EFNCP contributes to the consolidation of the Spanish Network of Farmhouse and Artisan Cheese Makers and their work to improve policies
The collaboration between QueRed and EFNCP within the Life-NGO 2015 programme has made it possible to carry out a wide range of essential activities for the rescue and development of small cheese farms in Spain, many of them linked to the viability of HNV farming.
- Consolidation of QueRed, the Association of Farmhouse and Artisan Cheese Makers, widening its membership by the end of the year to over 50 new members including already established cheese farms and young cheese makers-to-be in need of information. Traditional cheese makers have historically lacked national representation and somewhere to turn to for help or information.
- Fostering exchanges in the network through a googlegroup accessed by over 200 members, thus creating a place to share information and seek advice.
- Information and awareness-raising actions at the European level by holding the vice-presidency of the Farmhouse and Artisan Cheese and Dairy Producers European Network (FACE-network). Lobbying undertaken at European level has also begun to yield results.
- Participation in the “Quality and Promotion” Civil Dialogue Group meetings organised by the European Commission (DG-Agri). A working group is being structured to bring together related organisations in order to work on issues of common interest. For instance, this year we have fought for making it compulsory to inform consumers about the origin of the milk and the meat they consume. Another issue we have worked on has been the need to free artisan cheese makers from the obligation of giving nutritional information due to obvious reasons inherent to artisan production: i.e. given the lack of homogeneity of products all year round providing reliable information would require frequent analyses which are economically out of reach of such producers.
- Lobbying actions with relevant Spanish authorities, especially the completion of a document gathering allegations to a Royal Decree project that regulates the controls carried out by raw milk operators in Spain, which are tougher than those specified by European regulations, thus leaving Spanish cheese farms worse off than their European counterparts. The Royal Decree project stems largely from the requests made by QueRed in 2014, which received the support of the major Spanish farmer unions as well as a wide group of organisations from the rural world.
- Elaboration of a series of proposals seeking a change of policies and therefore directed to the main political parties, just before regional and national elections. One result has been the launch of a parliamentary initiative proposing a strategy for the development of flexible criteria for small agroalimentary businesses at regional and national level.
- Organisation of a taste-training session in the Madrid Gourmet Salon, on “exceptional and excluded cheeses”, produced on farms where flexible rules have been applied to cheese production. This legal flexibility is much need for the viability of these small farms, which are also a keystone of High Nature Value farming areas.
- Dissemination through Facebook and Twitter, as well as press releases.
We are certain that these actions are important steps forward in the right direction, and that soon we shall see improvements in the design and application of legal regulations for small agroalimentary businesses in Spain.

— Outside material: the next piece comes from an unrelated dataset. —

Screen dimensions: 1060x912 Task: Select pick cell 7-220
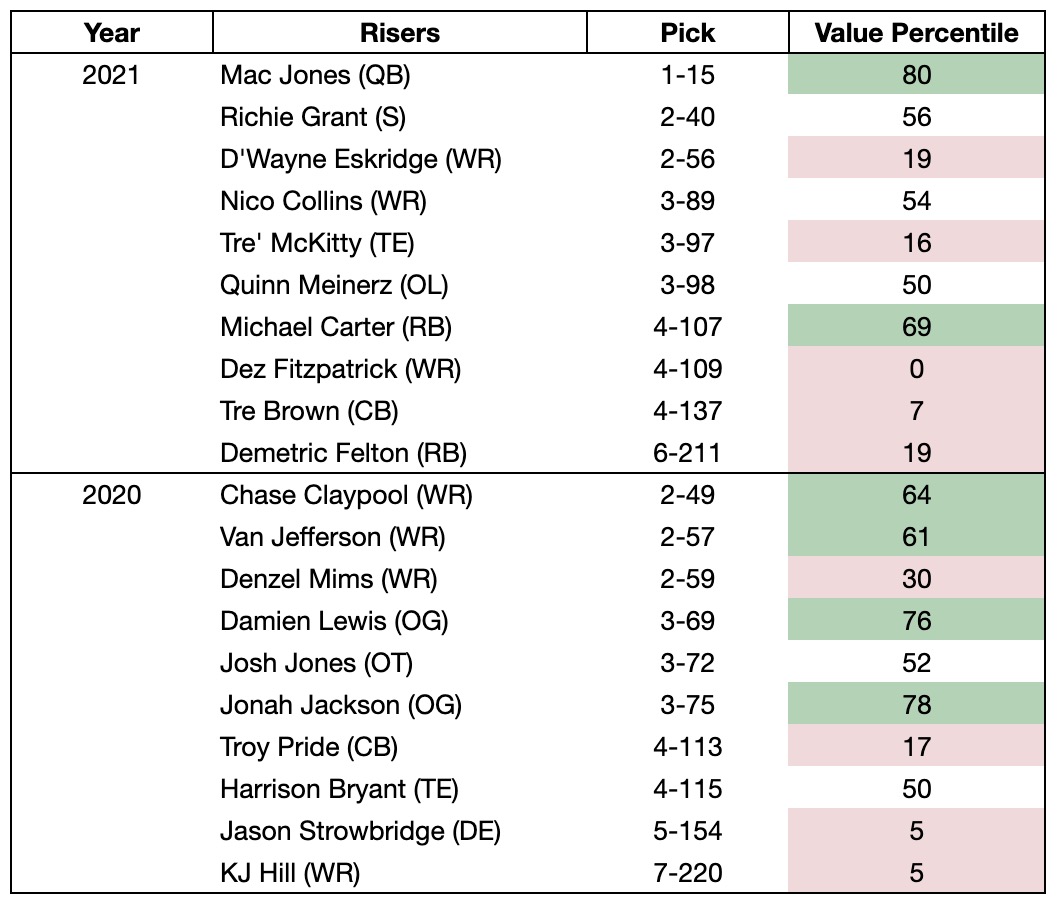(688, 873)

Thanks to the Life-NGO programme and EFNCP for making it possible.
Esparto-grass cheese-making material hanging outside a farmhouse cheese dairy in Spain. QueRed has requested national authorities to exempt esparto-grass and other traditional cheese-making materials from certain health requirements, within the flexibility granted by European Regulations. QueRed is waiting for the final decision.
Photo: Rogelio Jimenez
Taste-training session in the Madrid Gourmet Salon, on “exceptional and excluded cheeses” produced on farms where flexible rules have been applied to cheese production.
Photo: Rodolfo del Rio
Slide from a presentation by Inés Blanco (Aecosan - Spanish Food Safety Agency) showing how the Ministry is working to address QueRed’s proposals regarding the adaptation of raw milk controls to farmhouse and artisan cheese dairies.
Photo: Remedios Carrasco
Transhumant cheese-dairy in Gran Canaria (Spain) where flexibility criteria have been applied. Canary Islands is the region in Spain with a higher number of farmhouse cheese dairies.